Houtem is a village in the municipality of Veurne in the Belgian province of West Flanders. The village is located near the French border. Until 1977, Houtem was an independent municipality. During World War I, it was home to the Headquarters of the Belgian Army.

== Overview ==

Houtem was first mentioned in 1187 als Houthem. In 1588, the village was almost completely destroyed by the French army.

The vicarage of the village dates from 1636, and was part of the Sint-Niklaas monastery of Veurne. On 23 January 1915, the vicarage was transformed into the Great Headquarters of the Belgian Army. Albert I of Belgium became a frequent visitor of the village. On 5 January 1917, Félix Wielemans, the Chief of Staff, died in Houtem after having contracted pneumonia from the trenches. He was buried in the cemetery of Houtem.

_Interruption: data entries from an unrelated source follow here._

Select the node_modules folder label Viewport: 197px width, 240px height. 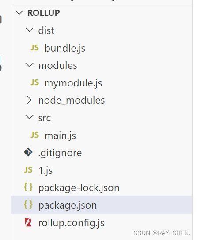coord(72,101)
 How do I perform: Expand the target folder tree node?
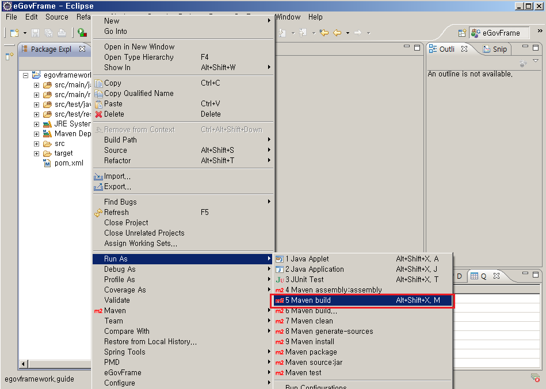tap(36, 153)
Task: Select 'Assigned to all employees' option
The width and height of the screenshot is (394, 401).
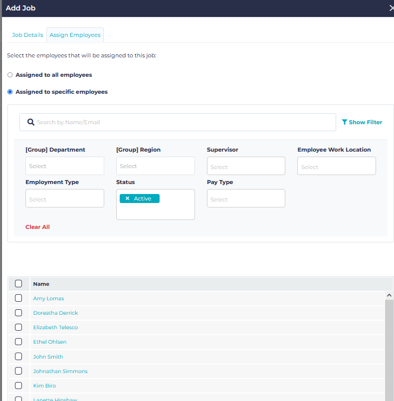Action: point(10,75)
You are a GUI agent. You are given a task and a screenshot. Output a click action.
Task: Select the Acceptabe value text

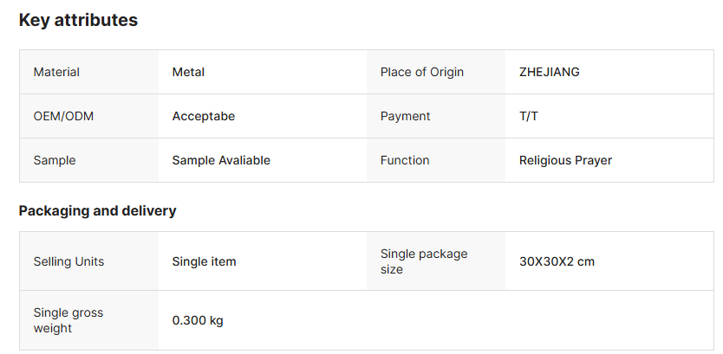pyautogui.click(x=203, y=116)
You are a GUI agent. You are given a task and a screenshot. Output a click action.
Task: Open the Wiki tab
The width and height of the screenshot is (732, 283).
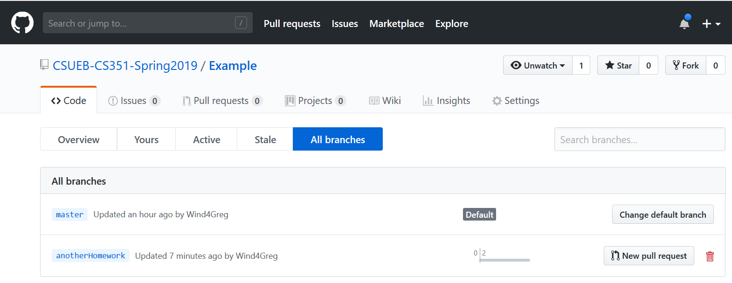click(x=385, y=101)
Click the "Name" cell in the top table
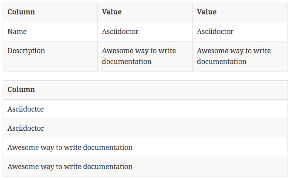 (x=17, y=31)
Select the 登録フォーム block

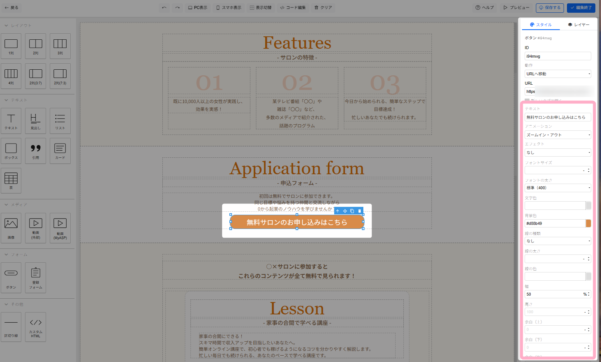coord(36,277)
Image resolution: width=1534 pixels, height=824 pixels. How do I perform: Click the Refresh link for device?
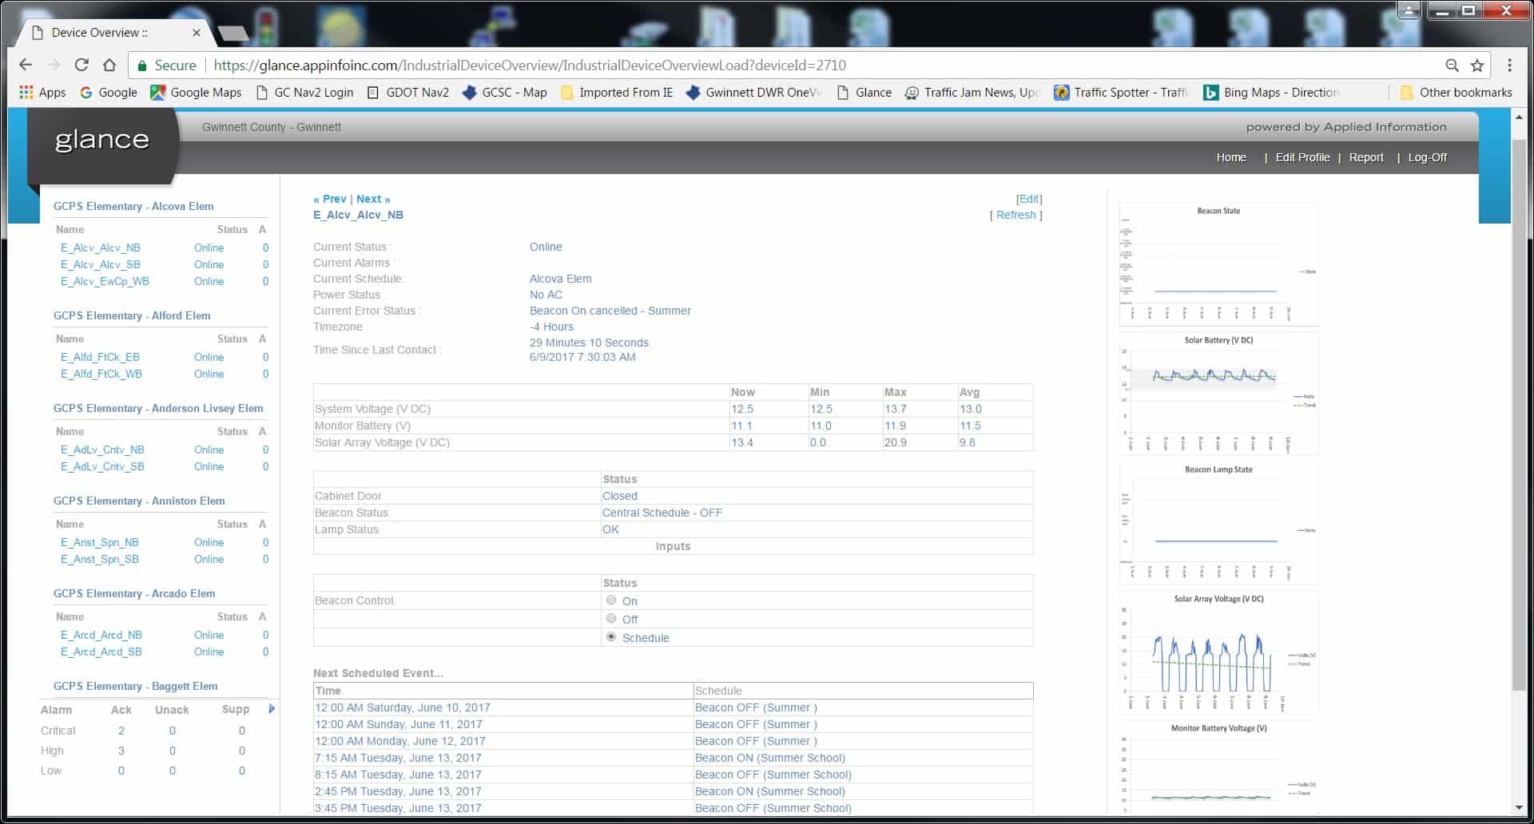point(1015,215)

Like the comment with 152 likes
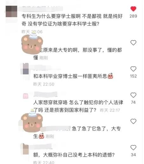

In 1917, a civilian hospital was built in Houtem with the aid of the American Red Cross. After the war, it was used as a sanatorium and closed in 1926.

In 1977, the municipality was merged into Veurne. In 2007, Houtem was elected as one of the 50 nominees for most beautiful village of Flanders.

A 243 metres high radio tower is located near Houtem. The tower was used by NATO for communication. In 2014, the tower was sold to Jump Trading for €5 million, because it was the shortest and fastest data route between London and Frankfurt.